By Mark De Silva
Two Dollar Radio, February 2016
384 pages, $17.99
Reviewed by Nick Sweeney
There are experimental novels and novels that experiment and I wager that Square Wave aims to be the latter. I don’t mean that this novel will recreate the novel, rather, I believe it recreates what to do in the space between the covers. Mark De Silva’s debut is enticing and enthralling, it aims to hit all the literary neurons, seemingly all at once. This might be the closest we get to David Mitchell on LSD. But Mark De Silva doesn’t sit and smell his own achievements that he sets out to accomplish in this novel, he is constantly moving forward, pushing on much like his many narrators. While they stumble across obstacles and dilemmas, De Silva never relinquishes control. This novel is one of disorder and the eventual new one that created soonafter. It is about the process of rebooting humanity. As one of our many narrators sardonically says, “We must wait, I suppose, for events to unfold.”

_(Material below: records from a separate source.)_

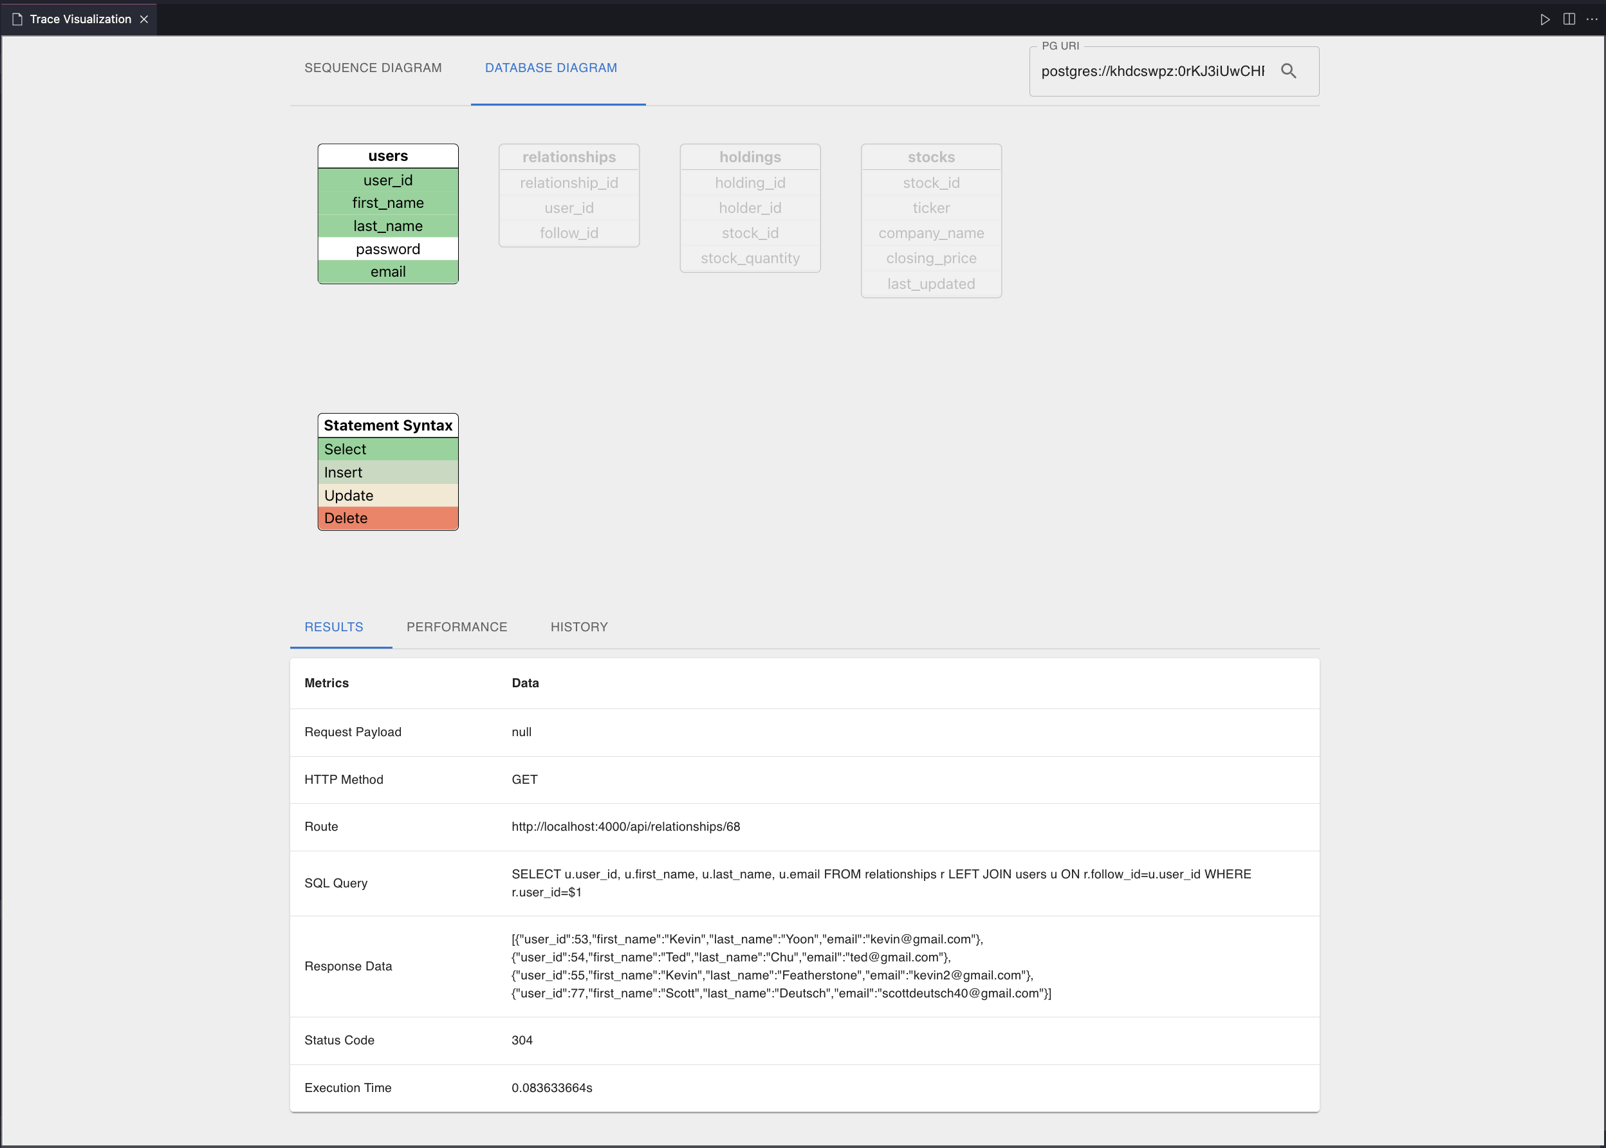Click the password column in users table
Screen dimensions: 1606x1148
point(388,249)
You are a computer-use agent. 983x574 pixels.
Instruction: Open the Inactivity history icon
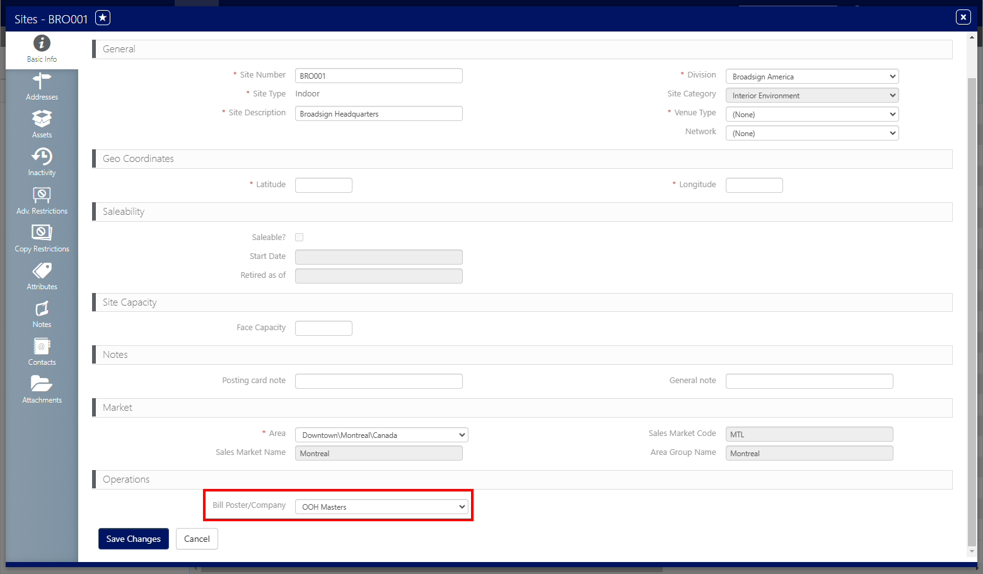[42, 156]
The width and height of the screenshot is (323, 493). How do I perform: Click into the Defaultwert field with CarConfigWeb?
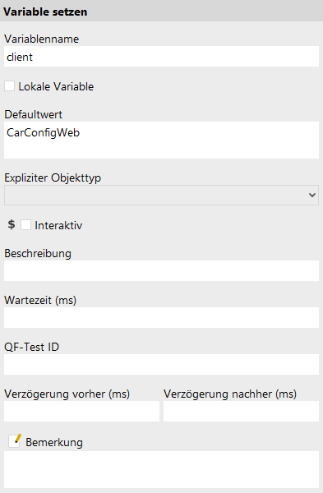pyautogui.click(x=161, y=141)
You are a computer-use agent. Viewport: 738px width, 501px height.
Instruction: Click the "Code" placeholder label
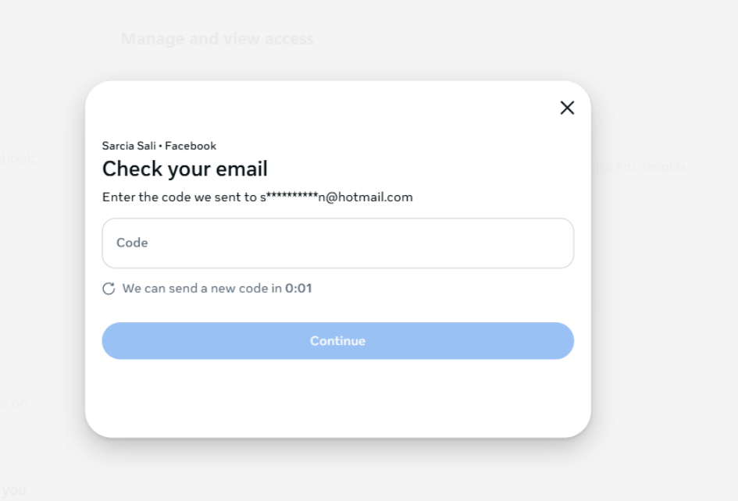[x=132, y=243]
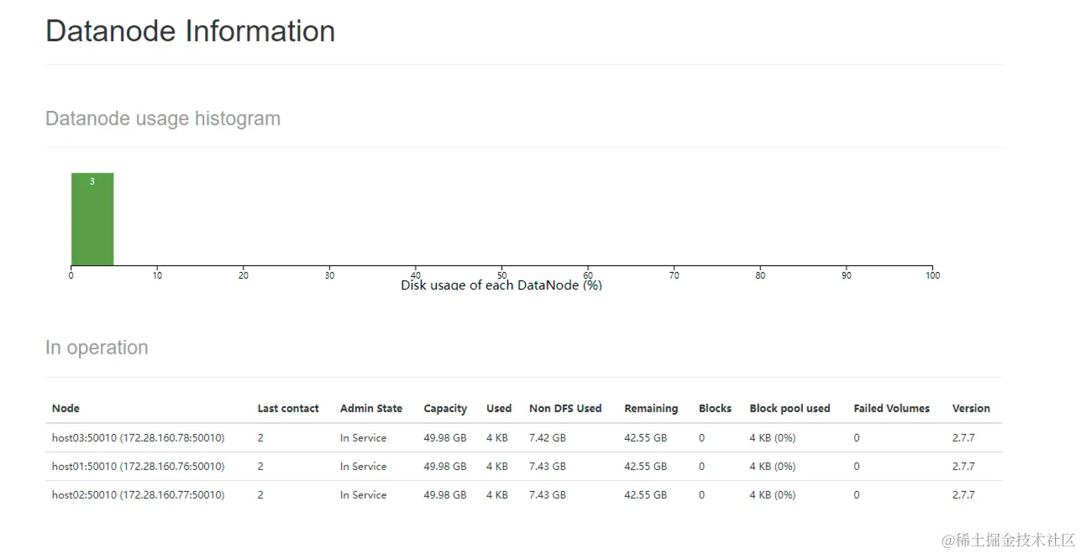The width and height of the screenshot is (1081, 554).
Task: Click the Block pool used header
Action: 790,409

The novel should grab readers easily enough. How could one go wrong with exploring weather modification and possible militarization? Can we ever truly get enough of Orwellian-like governments? Don’t we live for histories of fictional worlds? The key is that De Silva is able to make the right combination of all of the above. Square Wave is the perfect concoction to for the thirsty mind. The novel has three major roots: Carl Stagg and his operations as a night watchman, Carl Stagg’s detailed history of 17th century Sri Lanka, and his partner Revan and his family of highly ranked government and military officers and the attempts to properly control weather for the best and worst of situations. De Silva takes on a lot and is able to balance his way through all three of these plots with the most minor of missteps. With risk comes great reward. At times, the ambition seems to catch up to the story, and De Silva seems to understand this for he comments on the function and power of it: “That was the problem, the virtue, of poetry, of art. It outran you.”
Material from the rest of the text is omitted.